According to Kazemnejad, the model learns what to remember. “With training… the model is forced to learn to continue the task-critical state,” he explained. He added crucial clarification for practical use: the original input prompt is not changed, including the documents or contextual data added to it. “Our approach focuses on the reasoning phase and does not change the question,” he said.
Deletin in action
To test their approach, the researchers trained R1-Distill-1.5B with Delethink on a dataset of competition-level math problems, and then evaluated it against several benchmarks. The model is trained to reason on up to 24,000 tokens, but with fixed blocks of 8,000 tokens.

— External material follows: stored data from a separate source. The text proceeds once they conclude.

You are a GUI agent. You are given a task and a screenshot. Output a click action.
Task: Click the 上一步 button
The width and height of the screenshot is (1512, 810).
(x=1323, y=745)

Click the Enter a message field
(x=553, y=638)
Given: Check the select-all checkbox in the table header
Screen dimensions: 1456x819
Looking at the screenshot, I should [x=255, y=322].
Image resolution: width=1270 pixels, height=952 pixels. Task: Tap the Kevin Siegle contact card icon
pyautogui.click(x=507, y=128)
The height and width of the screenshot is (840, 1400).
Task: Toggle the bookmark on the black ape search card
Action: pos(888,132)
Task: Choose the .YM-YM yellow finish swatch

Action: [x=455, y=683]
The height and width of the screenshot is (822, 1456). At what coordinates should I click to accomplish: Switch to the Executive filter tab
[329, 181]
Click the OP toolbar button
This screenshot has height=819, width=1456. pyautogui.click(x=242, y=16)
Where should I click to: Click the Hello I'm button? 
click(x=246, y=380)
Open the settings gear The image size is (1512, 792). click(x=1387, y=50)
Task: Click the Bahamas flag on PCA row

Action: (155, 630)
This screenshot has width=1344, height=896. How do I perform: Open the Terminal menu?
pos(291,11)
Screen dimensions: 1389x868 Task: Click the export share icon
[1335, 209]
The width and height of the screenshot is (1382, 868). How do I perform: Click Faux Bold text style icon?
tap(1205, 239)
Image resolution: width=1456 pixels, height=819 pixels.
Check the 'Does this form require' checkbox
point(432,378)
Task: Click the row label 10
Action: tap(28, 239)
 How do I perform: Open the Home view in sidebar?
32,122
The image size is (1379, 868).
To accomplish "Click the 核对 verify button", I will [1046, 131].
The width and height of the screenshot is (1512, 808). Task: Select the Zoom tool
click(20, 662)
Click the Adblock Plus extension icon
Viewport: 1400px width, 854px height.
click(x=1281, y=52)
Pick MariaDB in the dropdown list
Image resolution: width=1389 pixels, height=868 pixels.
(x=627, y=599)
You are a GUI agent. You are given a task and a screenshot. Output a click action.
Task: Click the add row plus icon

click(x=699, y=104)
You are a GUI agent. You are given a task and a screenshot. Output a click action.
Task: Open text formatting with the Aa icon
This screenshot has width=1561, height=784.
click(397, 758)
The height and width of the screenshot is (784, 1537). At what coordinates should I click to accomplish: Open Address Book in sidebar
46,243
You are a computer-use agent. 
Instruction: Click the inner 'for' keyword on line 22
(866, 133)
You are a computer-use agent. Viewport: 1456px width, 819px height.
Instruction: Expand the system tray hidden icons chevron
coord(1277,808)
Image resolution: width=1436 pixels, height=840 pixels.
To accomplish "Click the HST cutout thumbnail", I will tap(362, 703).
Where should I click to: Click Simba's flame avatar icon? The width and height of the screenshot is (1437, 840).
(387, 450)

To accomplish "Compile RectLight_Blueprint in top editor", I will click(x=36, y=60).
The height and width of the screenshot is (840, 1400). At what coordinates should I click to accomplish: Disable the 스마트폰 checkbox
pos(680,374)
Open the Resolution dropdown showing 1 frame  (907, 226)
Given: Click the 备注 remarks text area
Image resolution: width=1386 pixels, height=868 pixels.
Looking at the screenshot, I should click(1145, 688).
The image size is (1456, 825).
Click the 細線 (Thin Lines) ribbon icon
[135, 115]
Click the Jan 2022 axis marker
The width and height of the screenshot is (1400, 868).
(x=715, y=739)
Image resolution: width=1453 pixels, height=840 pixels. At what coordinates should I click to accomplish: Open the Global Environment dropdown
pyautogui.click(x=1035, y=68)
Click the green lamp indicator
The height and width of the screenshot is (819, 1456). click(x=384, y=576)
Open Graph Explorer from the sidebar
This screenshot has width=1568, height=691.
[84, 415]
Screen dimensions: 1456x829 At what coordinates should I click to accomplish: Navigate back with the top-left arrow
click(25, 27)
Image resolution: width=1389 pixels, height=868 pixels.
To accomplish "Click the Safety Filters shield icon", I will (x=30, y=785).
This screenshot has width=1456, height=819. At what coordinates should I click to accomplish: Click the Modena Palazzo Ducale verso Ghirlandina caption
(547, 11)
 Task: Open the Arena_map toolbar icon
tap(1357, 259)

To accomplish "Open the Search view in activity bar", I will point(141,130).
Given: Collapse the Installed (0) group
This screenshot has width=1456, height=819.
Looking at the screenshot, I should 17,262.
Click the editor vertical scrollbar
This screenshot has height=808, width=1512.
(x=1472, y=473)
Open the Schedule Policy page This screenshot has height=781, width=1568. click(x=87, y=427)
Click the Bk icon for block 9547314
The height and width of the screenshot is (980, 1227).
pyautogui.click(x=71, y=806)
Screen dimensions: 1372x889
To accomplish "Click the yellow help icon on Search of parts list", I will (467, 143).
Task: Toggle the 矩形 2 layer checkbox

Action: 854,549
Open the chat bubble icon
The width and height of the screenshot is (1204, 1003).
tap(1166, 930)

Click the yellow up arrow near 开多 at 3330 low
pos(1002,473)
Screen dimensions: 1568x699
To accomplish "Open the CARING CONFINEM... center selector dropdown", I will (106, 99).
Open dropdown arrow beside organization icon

The researchers compared this to models trained with the standard LongCoT-RL method. Their findings indicate that the model trained with Delethink could reason on up to 24,000 tokens, and matched or exceeded a LongCoT model trained on mathematical benchmarks with the same budget of 24,000 tokens. On other tasks, such as coding and PhD-level querying, Delethink also matched or slightly beat its LongCoT counterpart. “Overall, these results indicate that Delethink uses its thinking tokens as effectively as LongCoT-RL with less computing power,” the researchers write.
The benefits become even clearer when scaling beyond the training budget. While models trained with LongCoT quickly reached their training limit, the model trained by Delethink continued to improve its performance. For example, some math problems were only solved after the model had reasoned through 140,000 tokens, far exceeding the training budget of 24,000 tokens. This linear computing benefit is significant for enterprise applications. The researchers estimated that training a model to an average think length of 96,000 tokens would take 27 H100-GPU months with LongCoT, compared to just 7 with Delethink.
This efficiency extends directly to inference, the key operating expense for most enterprises. “Models trained in Markovian thinking use the same inference style (delethink tracing) during test time, which provides the same benefits as linear computing and constant memory after training,” says Kazemnejad. He gave a practical example: an AI agent could “debug a large codebase and think long and hard… which obviously reduces costs significantly compared to the conventional LongCoT approach.”
Interestingly, the researchers found that off-the-shelf reasoning models, even without any specific training, already show some ability to think in a Markovian way. This finding has immediate practical implications for developers. “In practice, this means that these models – without Delethink-RL – can already run a Delethink tracing wrapper and perform competitively with LongCoT on our benchmarked tasks,” Kazemnejad said.
Their experiments with larger models such as GPT OSS 120B showed robust performance with Delethink on a range of complex tasks. This latent ability provides a strong starting point for RL training and helps explain why the method is so effective. “Together, these results suggest that Delethink is compatible and scalable with state-of-the-art models,” the researchers concluded.
The success of Markovian Thinking shows that it could be possible that “the next generation of reasoning models can think for millions of tokens,” the researchers note. This opens the door to fundamentally new AI capabilities that go beyond current limitations.
“Markovian thinking… opens the way for models that can ‘think’ over very long horizons, which we consider a necessary step towards eventual scientific discovery,” Kazemnejad said. “Our approach removes a major bottleneck and can enable training for tasks with much longer horizons, enabling next-generation capabilities.”